It is possibly the worst kept secret in tech that Facebook is spying on you. Mark Zuckerberg is keen to know absolutely everything about you, he is prepared to go to some pretty shameful lengths do so like tracking people’s smartphones who don’t even have the Facebook app, and then when he gets your personal data he’s not exactly careful with what he does with it or who he shares it with. Everybody remembers the Cambridge Analytica scandal. Yep, this is all known and this probably why you want to stop Facebook tracking you and collecting your private data.
That is why we’re here today. It is possible to stop Facebook spying on you and by the end of this article you’ll know how to do it. Let’s get started.

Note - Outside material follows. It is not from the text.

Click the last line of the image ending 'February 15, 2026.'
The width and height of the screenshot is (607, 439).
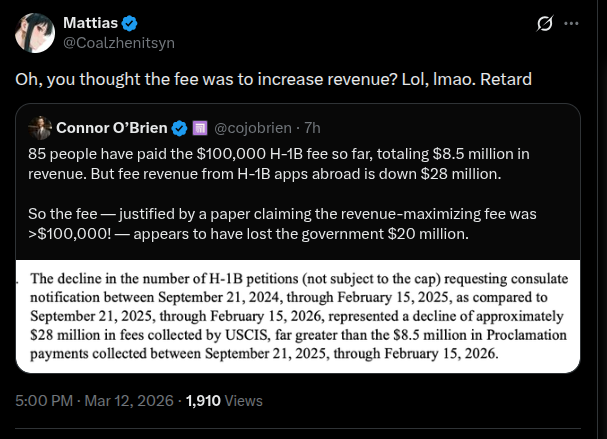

How and why Facebook tracks your data
Facebook makes more money, the more information it knows about you. The more accurate the data, the higher price they can charge advertisers to access it. That is why Facebook doesn’t just track people who actually use Facebook. Sure, Facebook is very good at tracking Facebook users by their Facebook accounts, likes and shares, Facebook cookies, and then also tracks users across other apps it owns like Instagram and WhatsApp.

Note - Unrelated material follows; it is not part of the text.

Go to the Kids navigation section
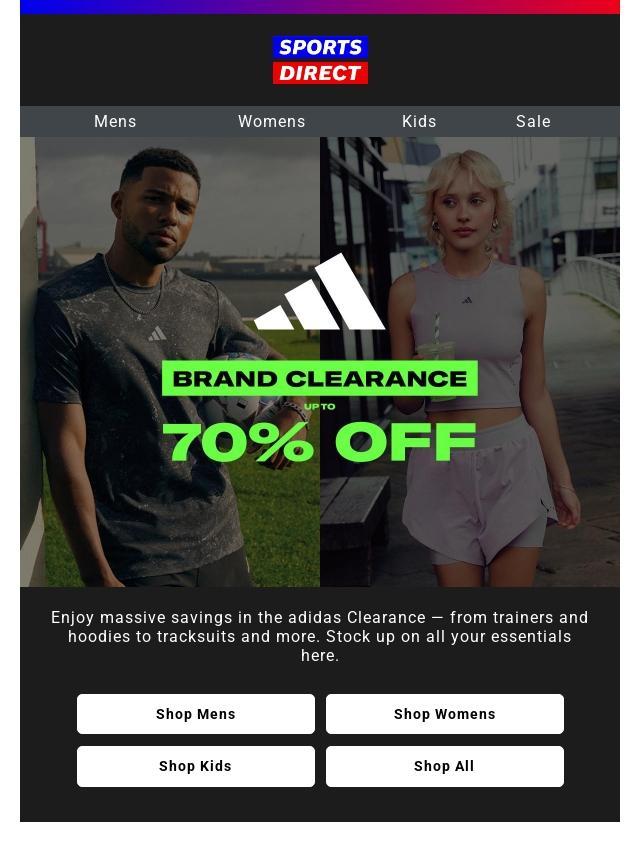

Facebook goes further than this though, giving third-party websites what it calls a Facebook Pixel, which allows the site owners to analyze the effectiveness of their ad campaigns. Facebook of course, uses this data too meaning it has data on anybody visiting any sites with a Facebook Pixel. This all means it is difficult to stop Facebook tracking your data, but, importantly, it can be done.
How to block Facebook tracking your data
Opt out of ads
Your web behavior follows you around wherever you go. Advertisers want to get their hands on this so that they can show you relevant ads for products that your behavior tells them you want or need. This is the basic formula that pays for the modern internet as we know it today. You can opt out of this ad tracking relationship, however, by using certain online tools that are different depending on where you are around the world. Doing so will put up a block to the tracking that Facebook carries out. You’ll still get Facebook ads, they just won’t be target ads based on you data.
If you’re in Europe, you can opt out of advertising based on your web behavior by going to the European Interactive Digital Advertising Alliance homepage. If you’re in the USA, you can opt out by heading over to the Digital Advertising Alliance. The name of the organization Canada is the same as it is the USA; click here to go to the Canadian Digital Advertising Alliance.
As we’ve just mentioned, however, this underpins the whole of the modern internet so don’t expect this process to be easy. Stick with it though, and you will get it done.
Your browser is Facebook’s main tool for tracking your online behavior. This means you can set up your browser to be your first line of defense. You can use third-party plugins to add certain protections that will block tracking protocols.
One such protocol that you can limit to better protect your privacy is the scripts. Scripts can alert advertising trackers to your presence whenever you log on to a website. This means if you block a website’s scripts, you can prevent the advertising trackers from knowing you’re there.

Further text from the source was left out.